Records provided: Begin

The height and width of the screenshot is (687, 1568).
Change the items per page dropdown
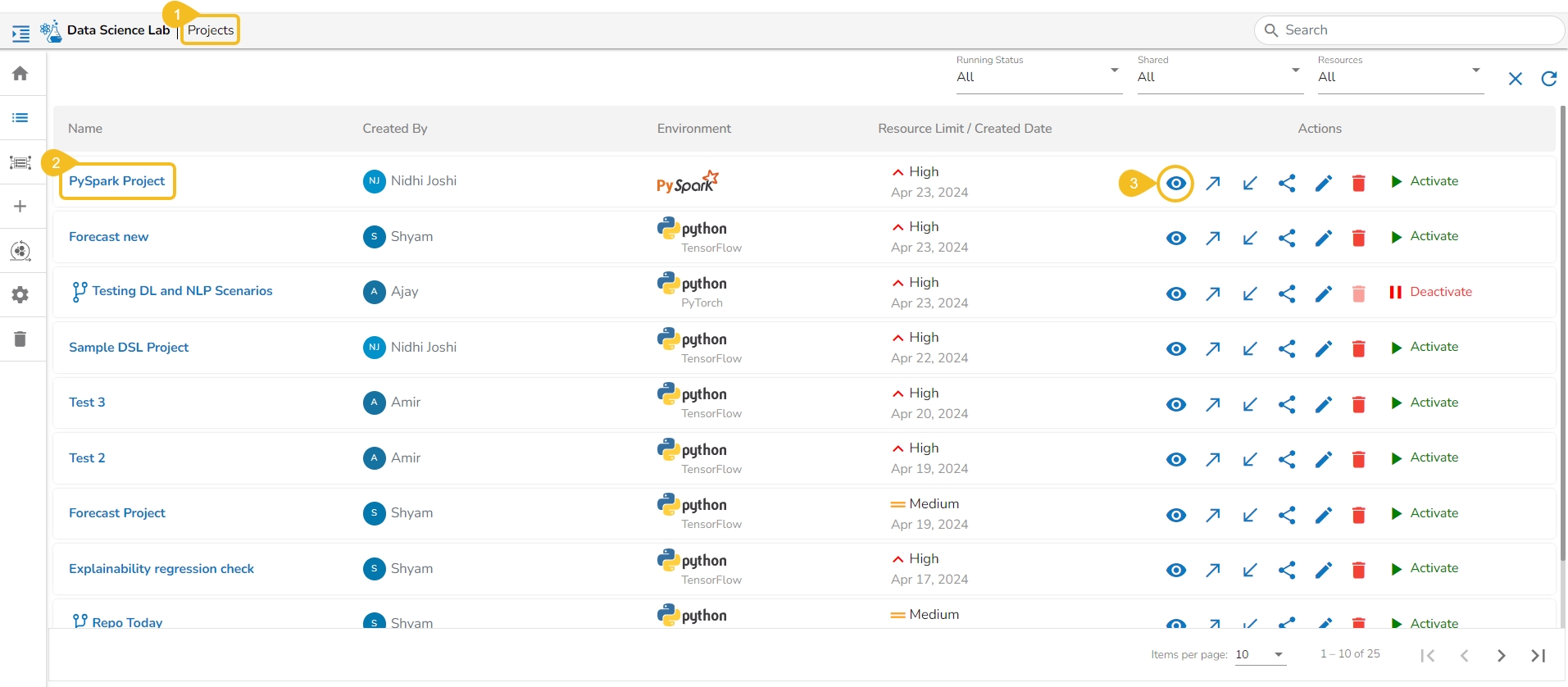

Records provided: End
Records provided: Begin

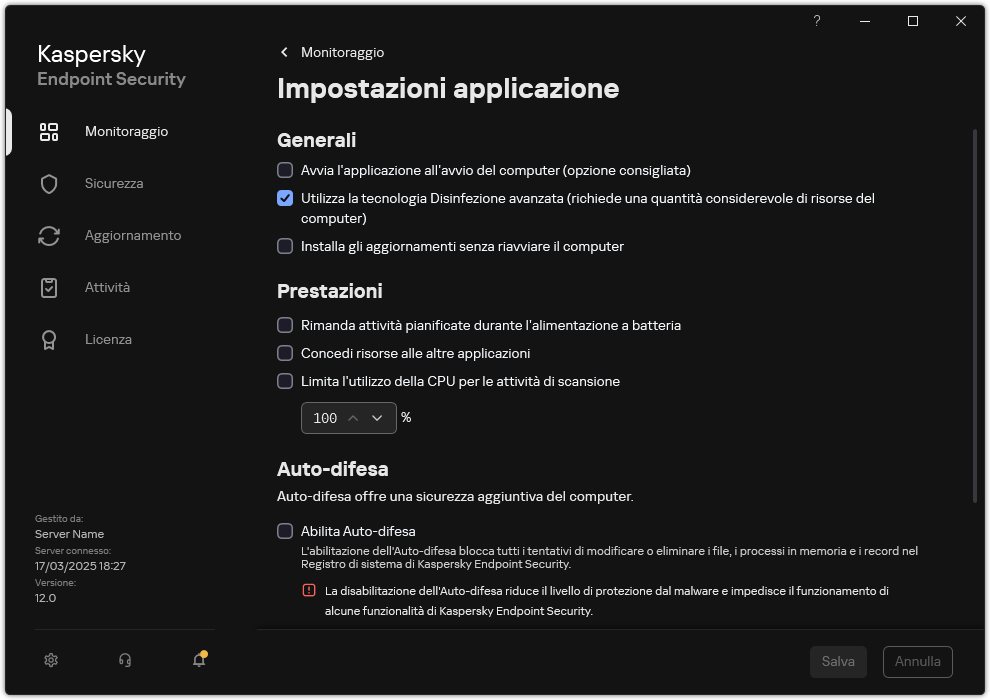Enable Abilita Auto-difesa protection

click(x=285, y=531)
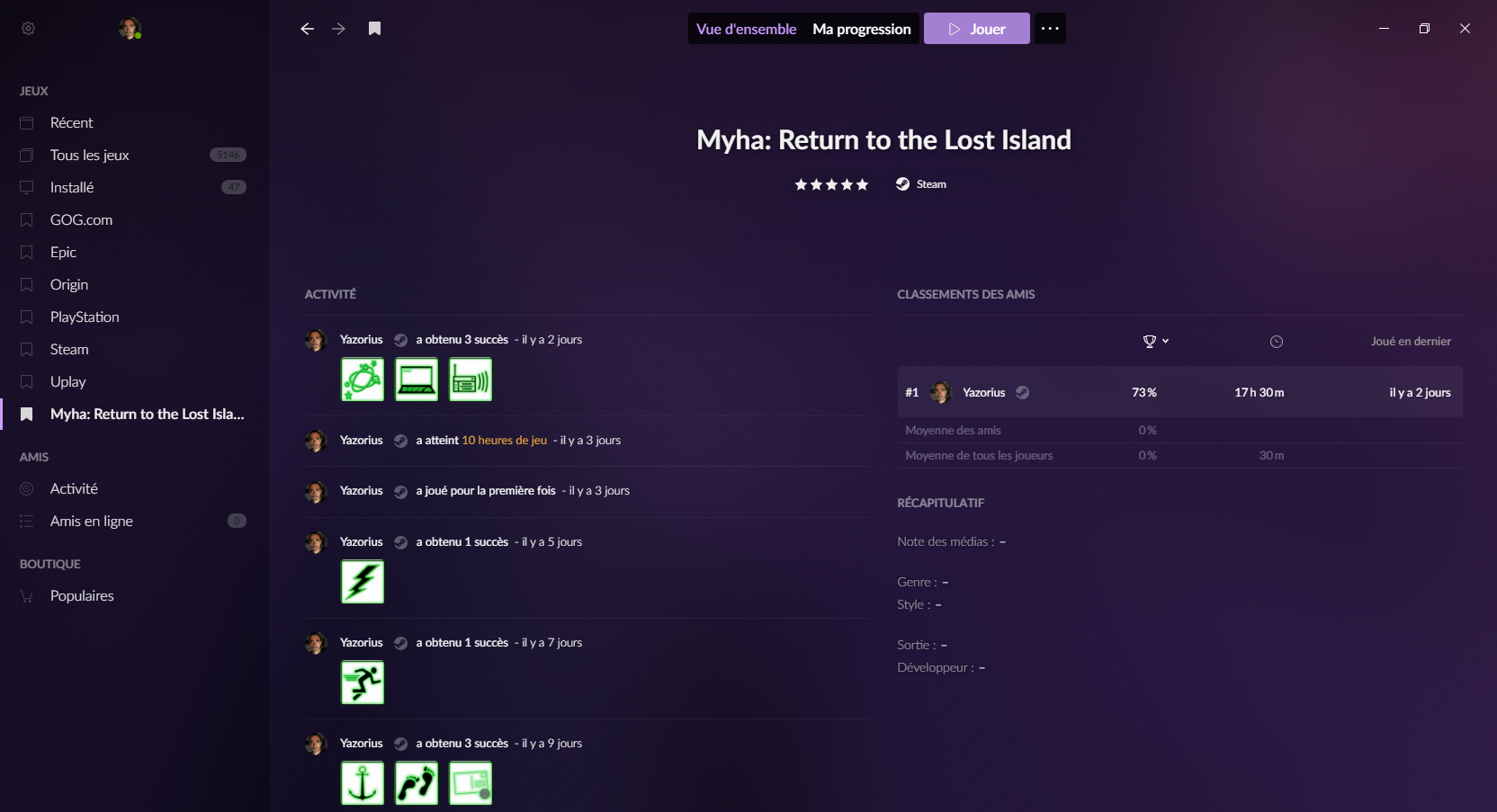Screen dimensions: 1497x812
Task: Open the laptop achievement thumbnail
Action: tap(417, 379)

Records provided: End

**Activity:** Reproduce exactly the lines above from the line with "The height and" to the line with "Change the items per page dropdown", including both, and add nothing.

**Result below:**
The height and width of the screenshot is (687, 1568).
Change the items per page dropdown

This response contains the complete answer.